The attached plot is a combination of two equations (shown in the attached image) with different limits. I have marked the respective parts of both equations with red.
I tried to use two different methods but I am getting errors.
Method#1: %The value of S0 is 14.6 (This value I have taken from another equation, which I have not shown in the image)
E=60000; d=0.014; n=4500; G=6.0; Le=0.46; B=0.05; r=3.0; S0=14.6;
%For equation#1,
S = 0:0.01:S0;
P1 = sqrt(((pi^2*r*E*d^3*(1+n)*S)/2)+((pi^2*G*E*d^3)/2));
plot(S, P1);
%For equation#2,
S = S0:0.1:Le;
P2=pi*d*r*(1+B*(S-S0)/d)*(Le-S+S0);
hold on;
plot(S, P2);
hold off
%%%%I am getting the following error, with above codings.
Error using *
Inner matrix dimensions must agree.
Error in myeqsetlin (line 117)
P2=pi*d*r*(1+B*(S-S0)/d)*(Le-S+S0);
%%%%Method Two
S=0:0.01:Snot;
f = @(S) sqrt(((pi^2*r*E*d^3*(1+n)*S)/2)+((pi^2*G*E*d^3)/2));
f = @(S) pi*d*r*(1+B*(S-S0)/df)*(Le-S+S0);
ezplot(f, [0.0 1.0])
S=S0:0.01:Le;
f2 = @ (S) pi*d*r*(1+(B*(S-S0))/(d))*(Le-S+S0);
ezplot(f2, [0.0 1.0])
%%%%By the second method i can only get one plot and the result is not matching the shown image at all.
I would be thankful if someone could help me on correcting both methods.

Answers (1)

dpb
dpb on 15 Apr 2017
Edited: dpb on 16 Apr 2017
Several issues, the firstest is that you need the element-wise multiplication operator for P2, not matrix multiplication.
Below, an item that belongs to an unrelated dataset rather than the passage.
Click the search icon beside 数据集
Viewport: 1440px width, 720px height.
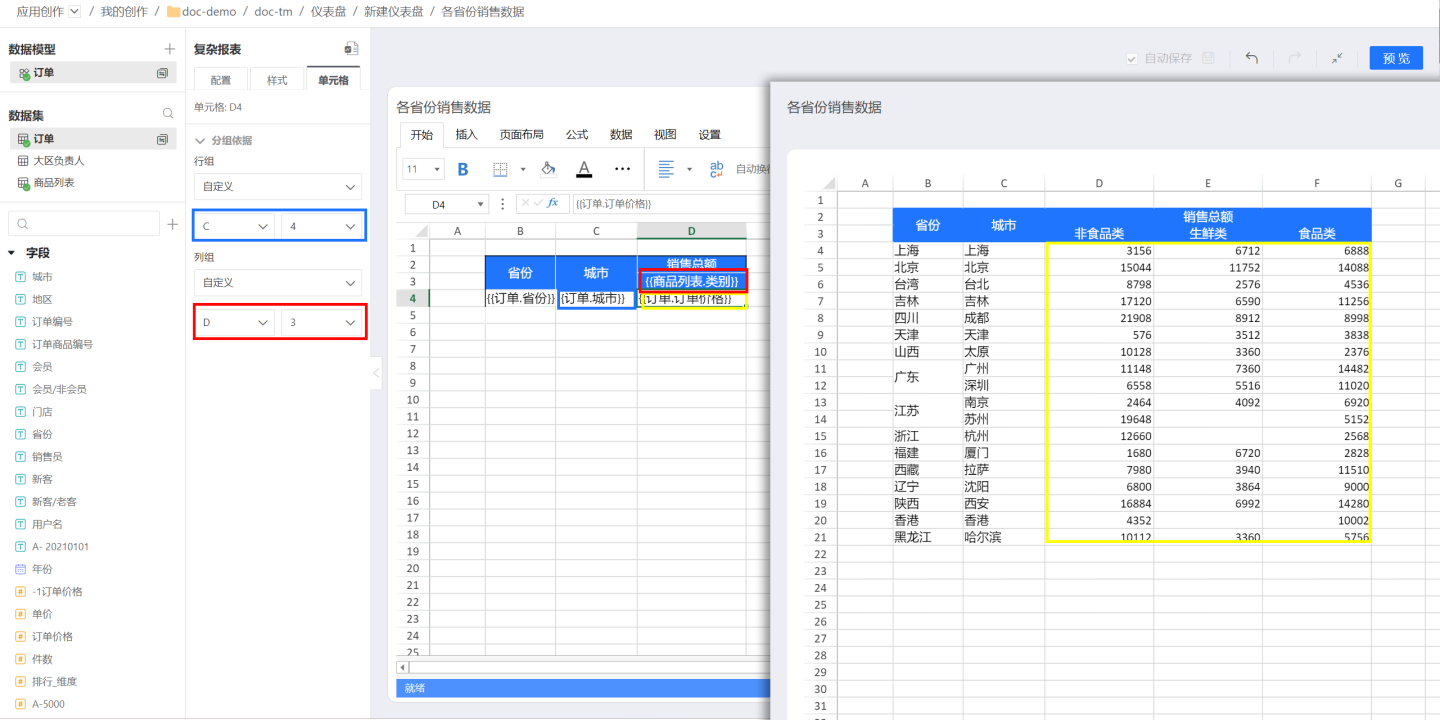point(168,115)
These are the "dot" operators in Matlab...
P2=pi*d*r*(1+B*(S-S0)/d).*(Le-S+S0);
After that, with
Le=0.46;
S0=14.6;
then
S = S0:0.1:Le; --> S= 14.6: 0.1: 0.46;
which results in 0-length S since the end value is greater than the start.
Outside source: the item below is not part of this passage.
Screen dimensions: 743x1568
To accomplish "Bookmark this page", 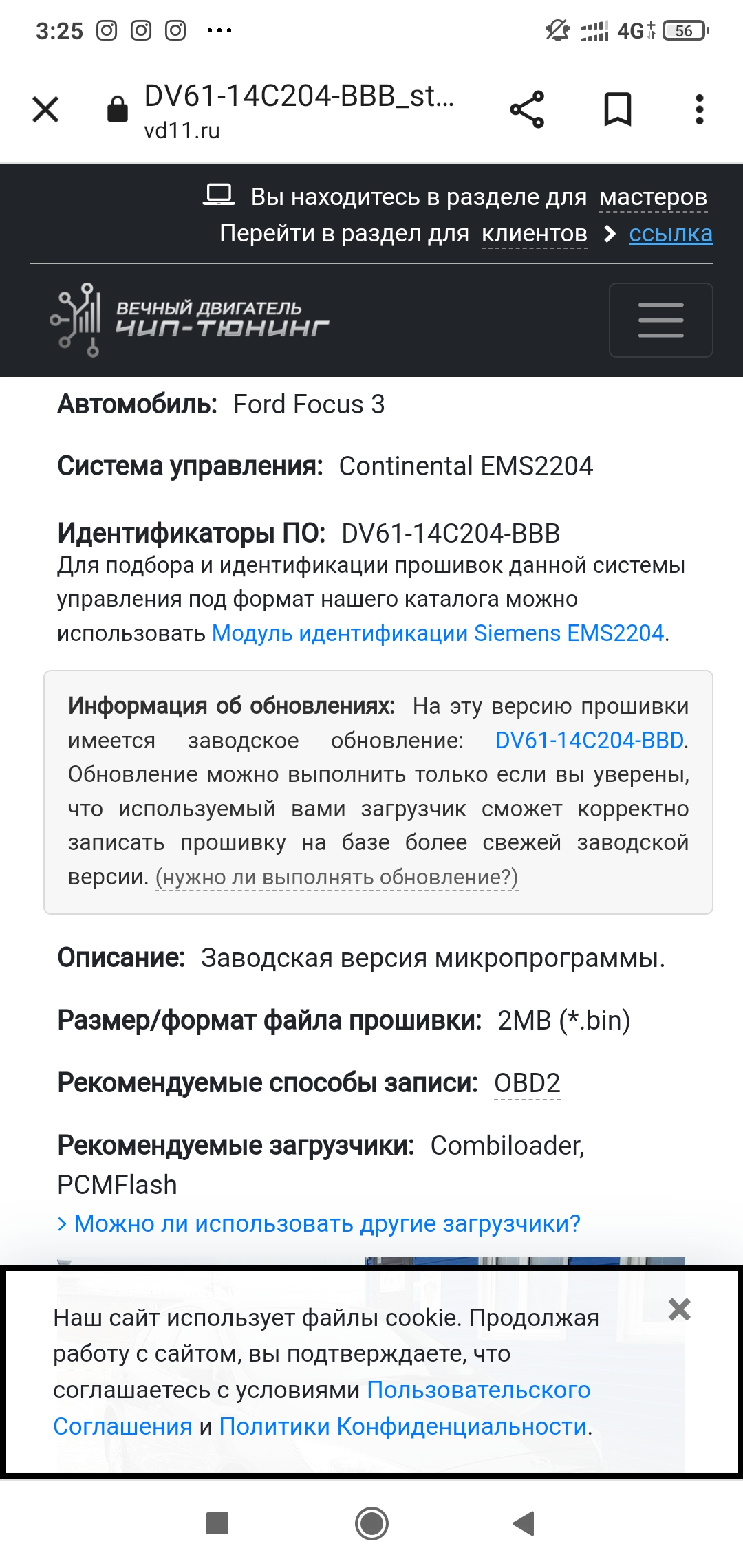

There's something funky going on here w/ S as shown in your figure and how the equations are written it seems. It looks like the plot S is a normalized value 0:1 whereas you're trying to use some other length(?). Not sure how to grapple with that. If I simply use the figure normalized breakpoint that looks to correlate with your S0/100, I can get a plot of the shapes but the normalization is off...you'll have to figure out how that was actually done, precisely...
>> E=60000; d=0.014; n=4500; G=6.0; Le=0.46; B=0.05; r=3.0; S0=14.6;
>> S0=S0/100; % put back to scale of figure, roughly...
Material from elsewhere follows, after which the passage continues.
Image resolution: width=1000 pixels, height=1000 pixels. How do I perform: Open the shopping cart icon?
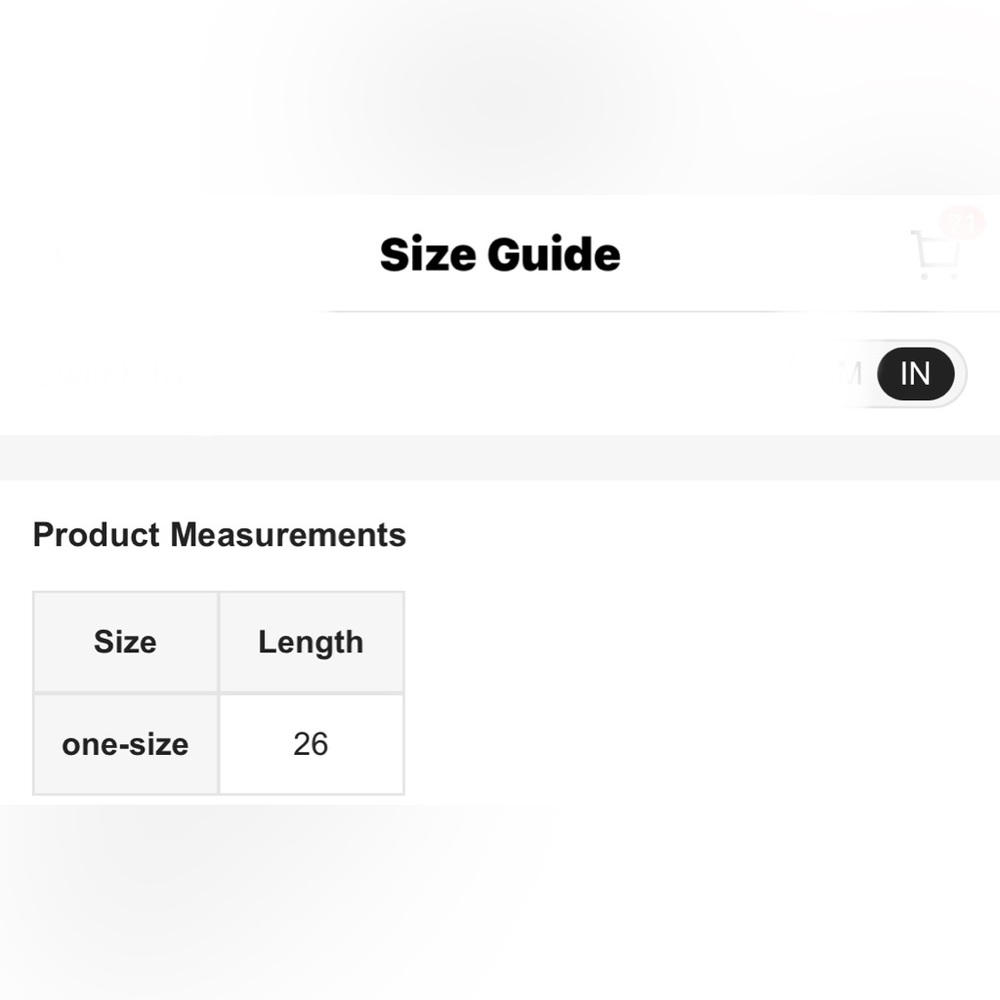(936, 254)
>> S=linspace(0,S0,20); % some points between origin and S0
>> P1 = sqrt(((pi^2*r*E*d^3*(1+n)*S)/2)+((pi^2*G*E*d^3)/2));
>> S2=linspace(S0,1,50); % points between S0 and 1
>> P2=pi*d*r*(1+B*(S2-S0)/d).*(Le-S2+S0);
>> hold all
>> plot(S2,P2*100+20) % arbitrary adjust P2 to get roughly same scaling...
results in
As noted, you'll need to figure out the actual scaling between the presented figure and the equations...there's some sleight-of-hand going on there it seems.
  2 Comments
jack carter
jack carter on 17 Apr 2017
Thank you for your answer. The value of S in original reference is normalized, as you have mentioned. Can you kindly re-modify the code for normalized result?
The value of S0 (refers to the lowest point at which the curve drops to after the first peak) which is around less than 0.2 according to the given plot.
I would like to get the exact curve as shown in the image.
dpb
dpb on 17 Apr 2017
Edited: dpb on 17 Apr 2017
Well, you're lacking information to do that...parameters aren't all supplied that were used to generate the plot. You'll have to either find them somewhere else in the text/paper/wherever that came from or back-solve for them...certainly the E you've plugged in isn't close in the results.
The origin value is pi/sqrt(2)*d*sqrt(GEd) for S-->0 which the figure has at something approaching zero with the dashed line but the datapoints appear in the neighborhood of 100 at the origin.
With the other values above, setting E-->
>> E=1;
>> pi*(sqrt(G*E*d^3/2))
ans =
309.8155
>>
which is about 3X value needed. Since E is in the square root, to reduce the result by 3,
>> E=1/9;
>> pi*(sqrt(G*E*d^3/2))
ans =
103.2718
>>
There's a starting point that at least seems in the neighborhood but that E certainly resembles nothing like what you had above...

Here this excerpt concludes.